* _Zitierter Abschnitt_:
^^^^^^^^^^^^^^^^

Bildschirm : http://www.mindfactory.de/product_i...0x1080-2xHDMI-1-3-VGA-DisplayPort_842009.html

Weiterer Kühler für das Gehäuse, der oben die Luft rauspustet : http://www.mindfactory.de/product_i...0x25mm-800-U-min-11-dB-A--schwarz_429180.html


So sieht meine Vorstellung des Rechners jetzt aus.
Wie findet ihr es? :o


----------



## Icedaft (26. April 2015)

*AW: PC+ Monitor für max. 1000 €*

Abgesehen von der fehlenden SSD kann ich keine groben Fehler erkennen. Wenn Dir die Komponenten alle zusagen  , dann tüte ein.


----------



## CrapEater (27. April 2015)

*AW: PC+ Monitor für max. 1000 €*

Dankeschön für deine Hilfe.
Nun kann ich mir den PC leider noch nicht kaufen, muss noch ein wenig warten.
Kurz bevor ich soweit bin werde ich nochmal hier rein schreiben.
Bis dahin habt ihr mir aber schon sehr geholfen, Dankeschön.


----------



## CrapEater (9. Juli 2015)

*AW: PC+ Monitor für max. 1000 €*

Schönen guten Tag,

ich bin jetzt immer noch nicht dazu gekommen mir einen PC zuzulegen und wollte euch mal wieder
fragen ob es denn in dieser Zeit irgendwelche Veränderungen gegeben hat und ich eventuell
ein paar der Teile austauschen sollte.
Damit meine ich ob es mittlerweile Teile mit einem besserem Preis-/Leistungsverhältnis gibt.
Oder ob es so allgemein passt.
Wenn dem so ist und ich wirklich Teile auswechseln sollte, wäre es nett wenn ihr mir auch ein paar
Vorschläge für neue Teile machen würdet, danke.

LG, CrapEater


----------



## Icedaft (9. Juli 2015)

^^^^^^^^^^^^^^^^

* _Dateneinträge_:
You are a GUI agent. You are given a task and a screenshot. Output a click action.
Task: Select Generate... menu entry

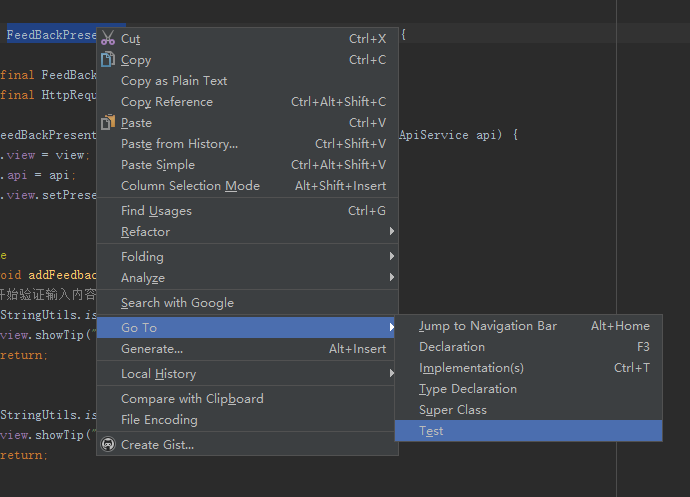[x=151, y=349]
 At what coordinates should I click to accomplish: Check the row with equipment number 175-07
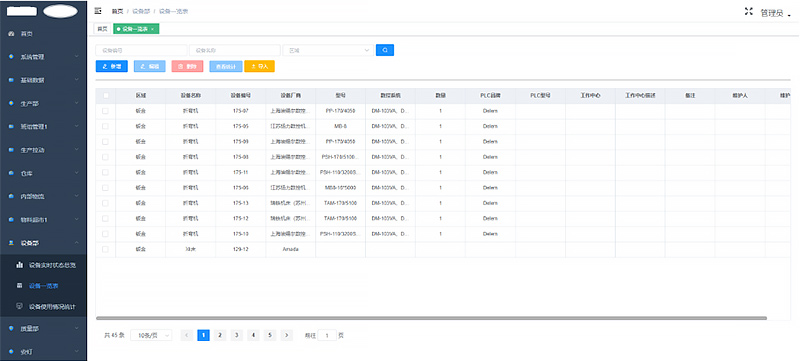click(x=106, y=111)
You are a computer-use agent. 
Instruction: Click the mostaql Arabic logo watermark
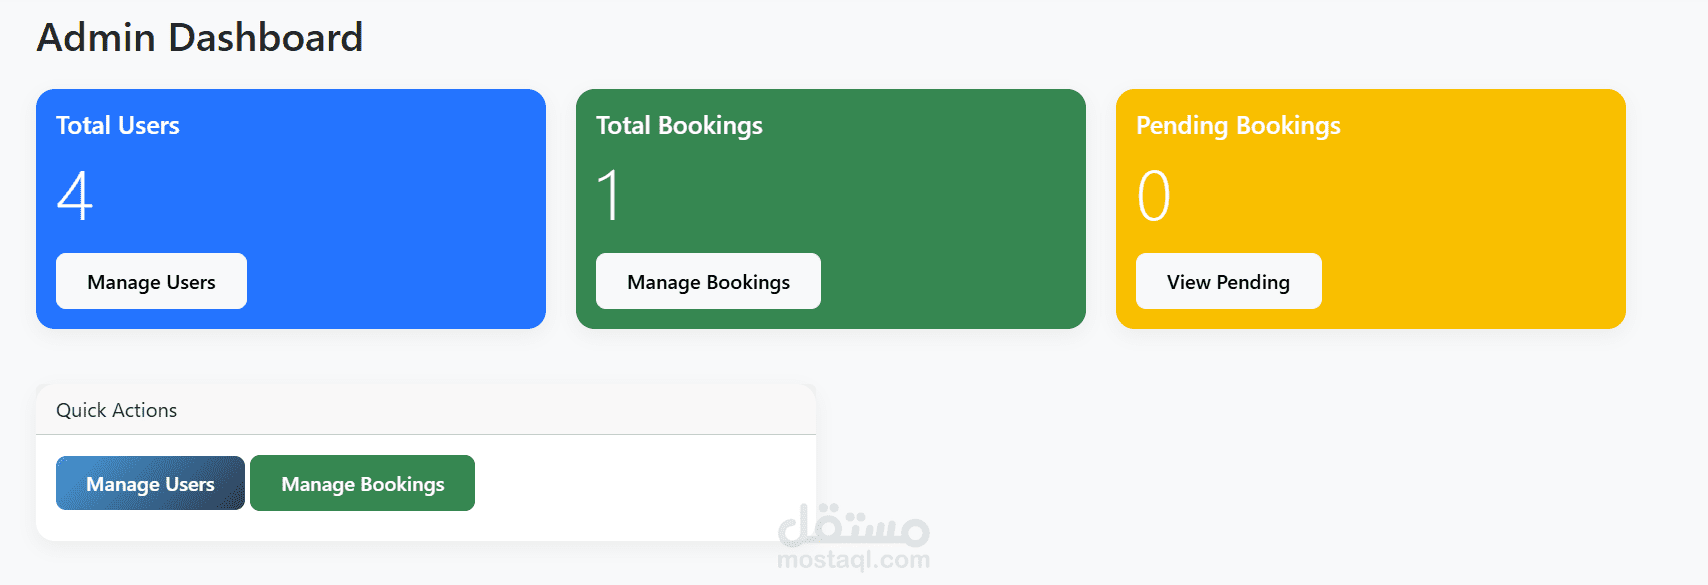pos(853,524)
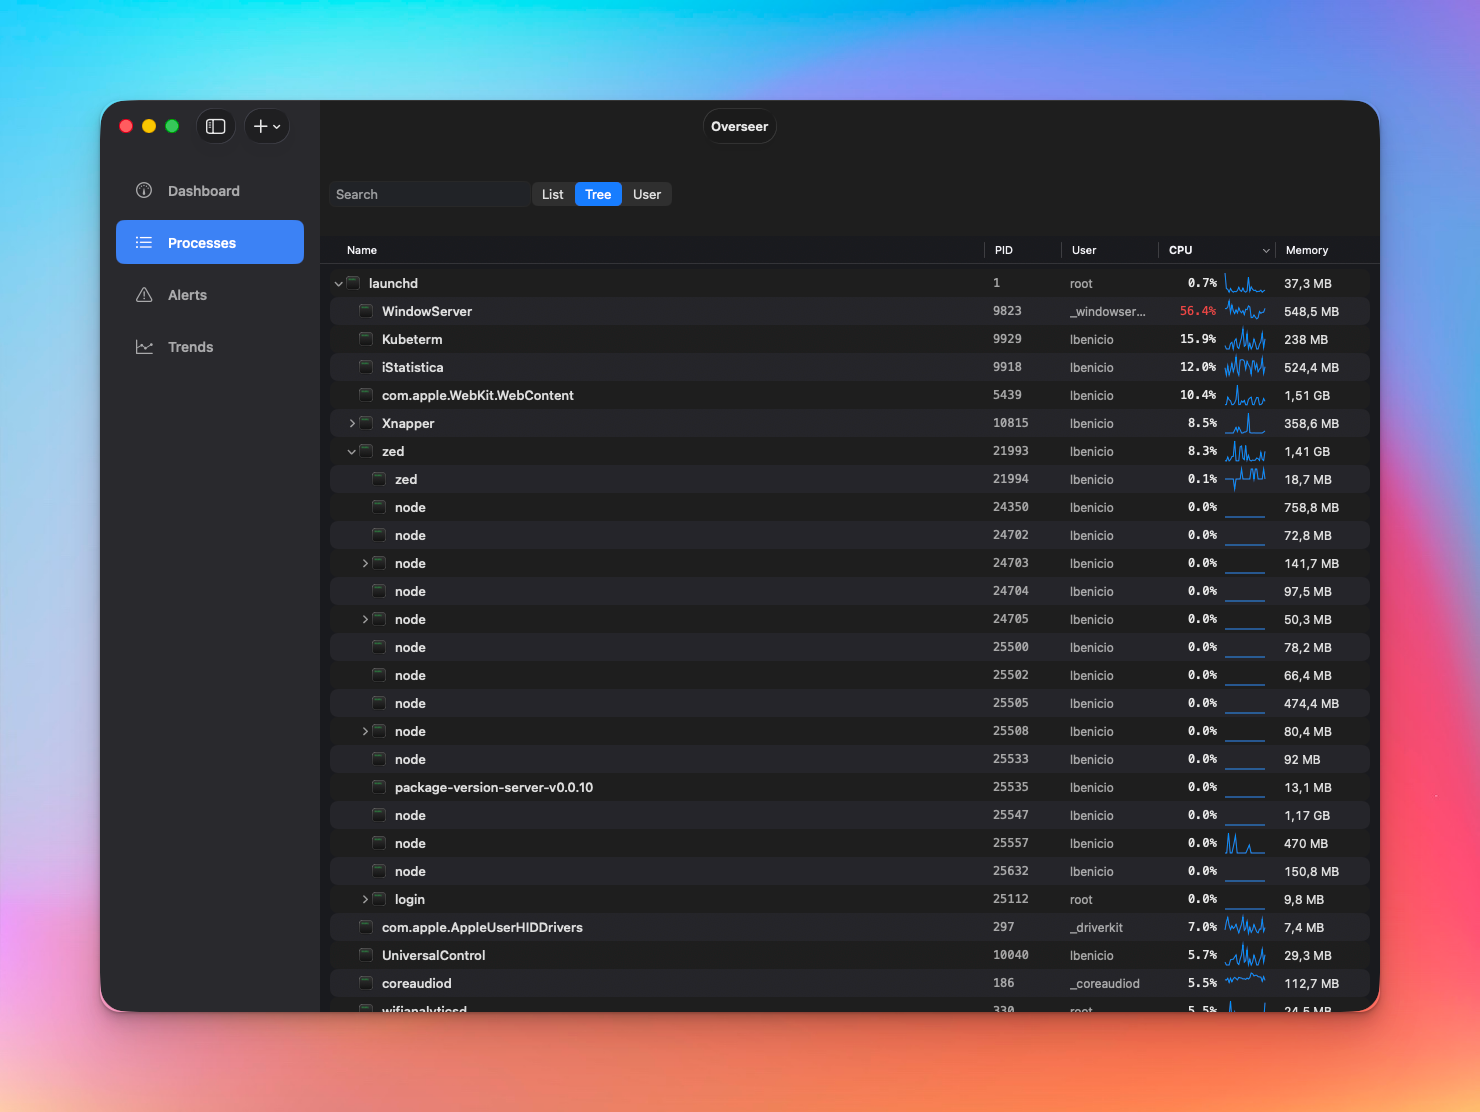Click the Overseer title button
This screenshot has height=1112, width=1480.
739,126
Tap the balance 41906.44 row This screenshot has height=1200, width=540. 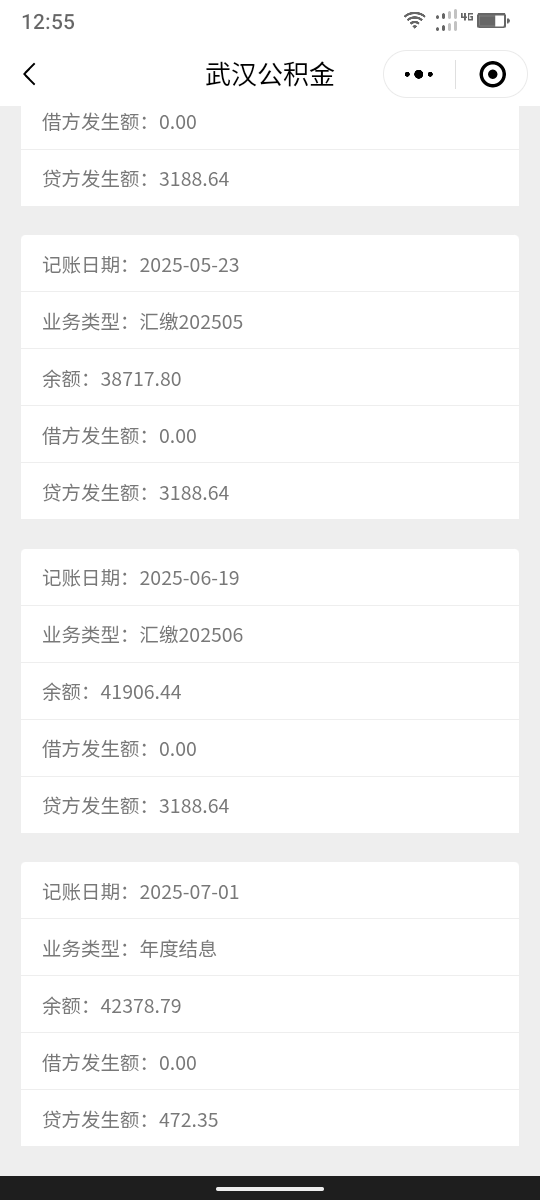(x=270, y=691)
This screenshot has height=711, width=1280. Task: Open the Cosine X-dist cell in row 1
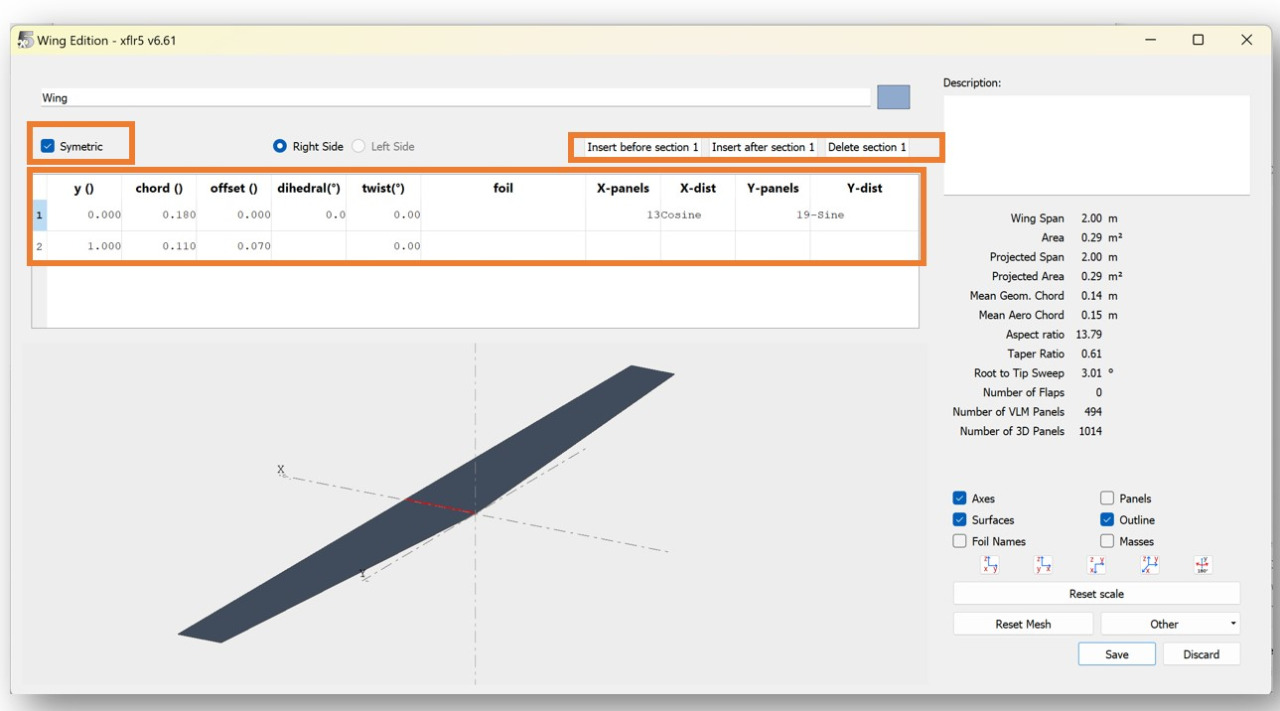click(x=697, y=215)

^^^^^^^^^^^^^^^^

* _Aufgaben_:
A: Gib den Text aus dem zitierten Abschnitt von „So sieht meine“ bis einschließlich „dann tüte ein.“ wortgetreu wieder.
B: Beantworte anhand des zitierten Abschnitts die folgenden Fragen.
(i) Welche Komponente fehlt laut Icedaft in der Zusammenstellung?
(ii) Was soll der weitere Kühler für das Gehäuse tun?
(iii) An welchem Datum schreibt CrapEater, dass er sich immer noch keinen PC zugelegt hat?
C: Prüfe für jede der folgenden Aussagen, ob sie mit dem zitierten Abschnitt übereinstimmt.
(i) Icedaft erkennt außer der fehlenden SSD keine groben Fehler.
(ii) CrapEater kauft den PC direkt nach Icedafts Antwort.
(iii) CrapEater möchte wissen, ob es inzwischen Teile mit einem besseren Preis-/Leistungsverhältnis gibt.
Die Einträge stammen aus einer anderen Quelle als der zitierte Abschnitt.

* _Lösungen_:
A:
So sieht meine Vorstellung des Rechners jetzt aus.
Wie findet ihr es? :o


----------



## Icedaft (26. April 2015)

*AW: PC+ Monitor für max. 1000 €*

Abgesehen von der fehlenden SSD kann ich keine groben Fehler erkennen. Wenn Dir die Komponenten alle zusagen  , dann tüte ein.

B:
(i) Eine SSD.
(ii) Er soll oben die Luft rauspusten.
(iii) Am 9. Juli 2015.

C:
(i) Ja: „Abgesehen von der fehlenden SSD kann ich keine groben Fehler erkennen.“
(ii) Nein: „Nun kann ich mir den PC leider noch nicht kaufen, muss noch ein wenig warten.“
(iii) Ja: „Damit meine ich ob es mittlerweile Teile mit einem besserem Preis-/Leistungsverhältnis gibt.“